Hot Days, Hot Nights

Filed under: — lana @ 6:55 am

The intel analysts have a system out here. It’s one based on optimism and a general attitude that it is too damn hot outside. They basically take whatever temperature they think it should be and say that will be the minimum, then they add about twenty or thirty degrees and its the high for the day. The problem seems to be that these people like temperatures in the mid-seventies, so their little system falls short on the days when it is about 110 in the shade by about ten in the morning. My system is to take whatever they think the high will be, add about five degrees to account for their optimism, and then add about five to ten more for body armor and the fact that we are wearing long sleeves in the desert. I should add a few more because we are close to the center of the hell that is battalion headquarters…

Aside from that, it’s been a superfun week or two. In addition to my meterological studies, I have also found that officers are most dangerous when they get bored. They can’t seem to just watch movies like the bored enlisted around here, or take naps like the warrant officers. Instead they like to meddle in the business of people that are around them, usually those that don’t have enough rank to tell them to go away.

They also, I am convinced, have a secret warroom somewhere in the bowels of the main battalion building that only fools and the doomed enter. In there, they have a large table and little green army men, plastic representations of the company personnel. Willy nilly they move them about, changing their minds and staging mock battles among them, then turning around and reversing all decisions. They are thorougly unproductive in each effort, and every day that six rumors of personnel movement are started is a day of success in the war on terror. One of my team members was told this week no less than four times that he was going somewhere else, then staying, then going… now he’s staying. It’s been like that for over 24 hours, so we are telling him to unpack at least halfway.

Speaking of halfway, my team is becoming the company halfway house for forgotten soldiers. As people get trapped in the vicinity of battalion, because for some reason this is one of the hardest places in country to get a flight from, they run out of things to do. Slowly, the bored officers milling around notice that there are enlisted people with nothing to do, and a great light shines as they see a target for tasking to details like “haji-watch,” where you stand around in full armor watching the local nationals paint buildings or fill sandbags for a few dollars a day.
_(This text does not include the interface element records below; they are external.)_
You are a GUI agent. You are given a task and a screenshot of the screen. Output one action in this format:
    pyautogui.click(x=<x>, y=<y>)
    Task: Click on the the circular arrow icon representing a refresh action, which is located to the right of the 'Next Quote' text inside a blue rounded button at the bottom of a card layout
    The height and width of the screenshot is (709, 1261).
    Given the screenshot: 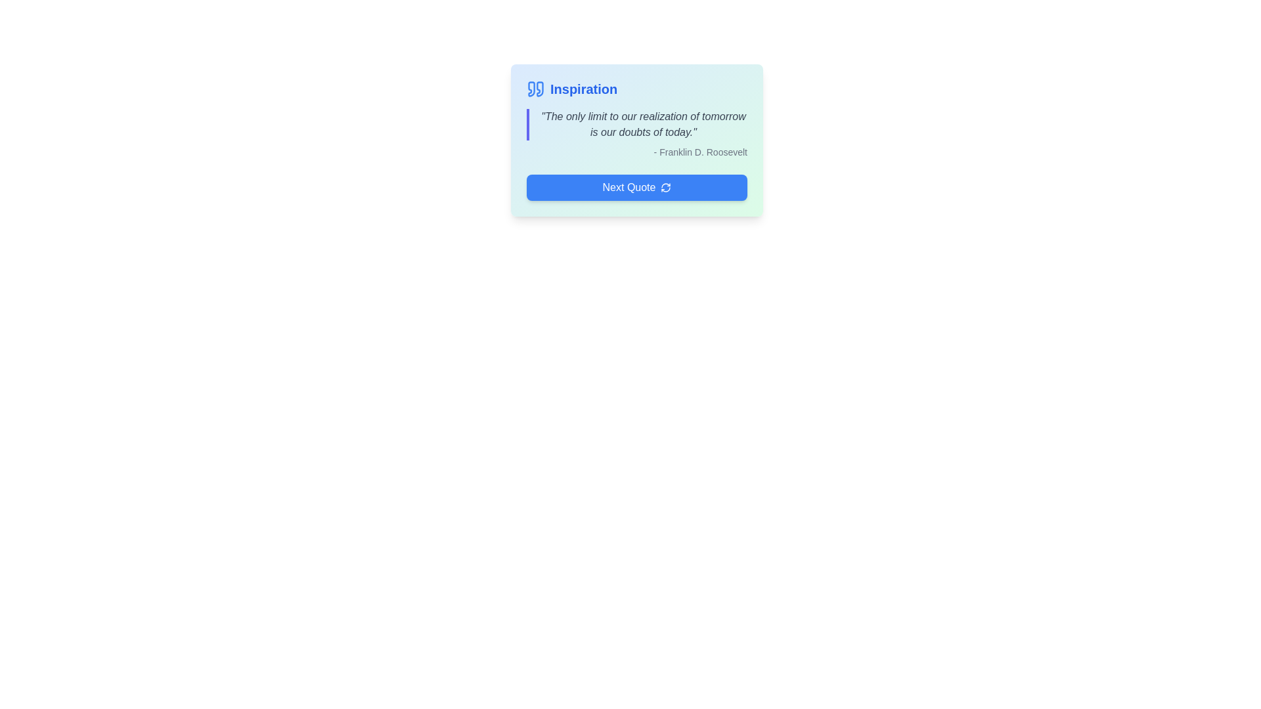 What is the action you would take?
    pyautogui.click(x=666, y=187)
Amazingly, they say the locals are actually paid LESS than the soldiers that would normally do such tasks. I don’t believe it, but I digress. So my company, in their effort to save their soldiers the agony of meddlesome details and more meddlesome officers, assigns them to my team and tells us to “find something” for them to do. The problem so far is that once the company pawns them onto us, they forget about them, and so we end up with a team of people a bit overstuffed that sits around staring at each other all day because my team leader still hasn’t realized that we are deployed so we don’t have to work from 0900 to 1700 each day. Talk about fun.

So it’s been interesting around here, if by interesting you mean vaguely boring and not at all a place I would reccommend for someone planning a vacation or a summer home… I did make friends with a local extremist, who’s only goal in life now is to convince me to convert to Islam. Not to save myself, just because he thinks Islam is a pretty good religion and really, not a bad idea. I now have pamphlets translated into something resembling English, if you ignore the outpouring of punctuation and the ommission of several key common articles…

Well, back into the late-spring excitement… I can’t wait to see what the summer has in store.